La revendication berbère fut présentée par les dirigeants algériens comme une conspiration séparatiste dirigée contre l’islam et la langue arabe. Comme les berbéristes refusaient le dogme fondateur de l’Algérie arabe et musulmane, comme ils affirmaient la double composante du pays, arabe et berbère, le parti-Etat FLN parla de dérive «ethnique», «raciste» et «xénophobe». Les Kabyles et les Chaoui (les habitants des Aurès) qui avaient mené la guerre contre la France se retrouvaient ainsi citoyens d’une Algérie arabo-musulmane niant leur identité. Avec le colonel Boumedienne, au pouvoir à la suite du coup d’Etat de 1965, la politique d’arabisation devint systématique.

En 1988, l’ouverture démocratique donna une forte impulsion à la revendication berbériste avec la création du MCB (Mouvement culturel berbère) mais, parallèlement, pour tenter de freiner la montée du courant islamiste, les autorités donnèrent des gages à ce dernier en renforçant encore l’orientation arabo-musulmane de l’Algérie. C’est ainsi que la Constitution du 23 février 1989 dans son article 2 déclare que l’islam est la religion d’Etat et dans son article 3 que l’arabe est langue nationale et officielle ; au mois de juillet 1989, une loi fut votée qui interdit la formation de partis politiques sur des bases linguistiques.

Les souvenirs de l’éviction des Berbères par les tenants de la ligne de l’arabo-islamisme resurgirent avec une grande intensité

En 1998, de violentes émeutes suivirent l’assassinat du chanteur Matoub Lounès. Au mois d’avril 2001, la Kabylie fut en état de quasi insurrection. Puis, peu à peu, le voile de la fausse histoire enseignée depuis 1962 se déchira et les  Berbères découvrirent ce qui se murmurait, à savoir qu’ils étaient les «dindons de la farce» de l’indépendance algérienne.

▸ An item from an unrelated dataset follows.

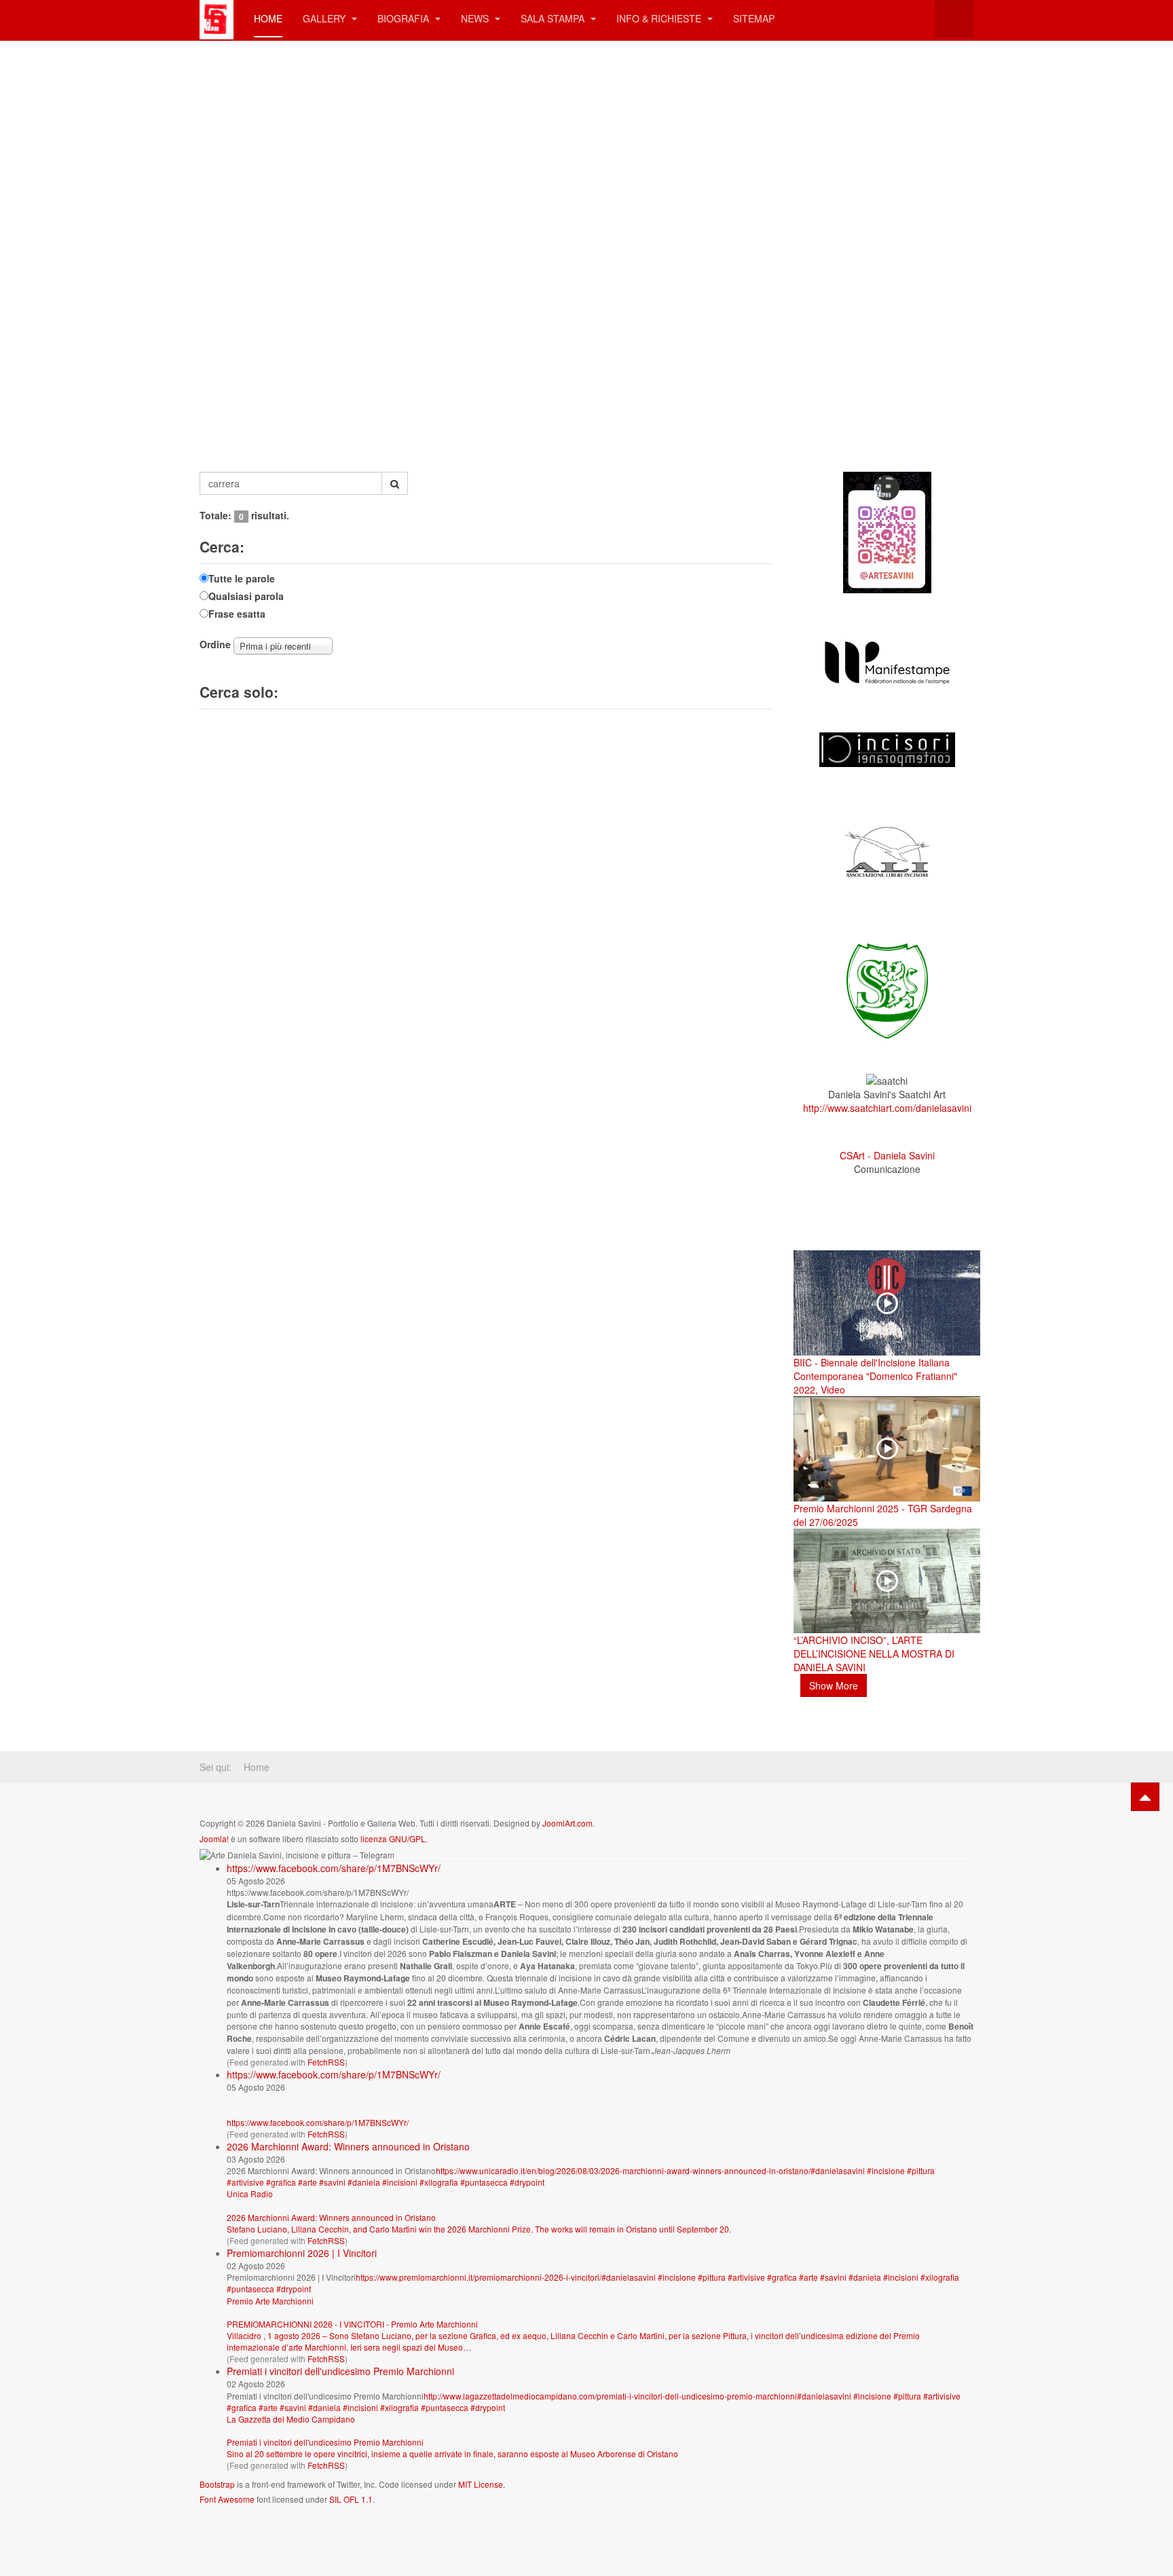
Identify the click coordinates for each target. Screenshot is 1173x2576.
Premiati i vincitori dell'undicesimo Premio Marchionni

Certains affirmèrent même qu'ils avaient subi une nouvelle colonisation dès le départ des Français.

Les souvenirs de l’éviction des Berbères par les tenants de la ligne de l’arabo-islamisme resurgirent alors avec une grande intensité comme l’a montré la polémique qui suivit la parution du livre que Saïd Sadi a consacré au colonel Amirouche (Sadi,S., (2010) Amirouche : une vie, deux morts, un testament. Une histoire algérienne. Paris). Chef emblématique du maquis kabyle (la Willaya III), ce dernier fut tué dans une embuscade montée par l’armée française après avoir été donné par ses rivaux arabes qui auraient ainsi écarté un dangereux concurrent.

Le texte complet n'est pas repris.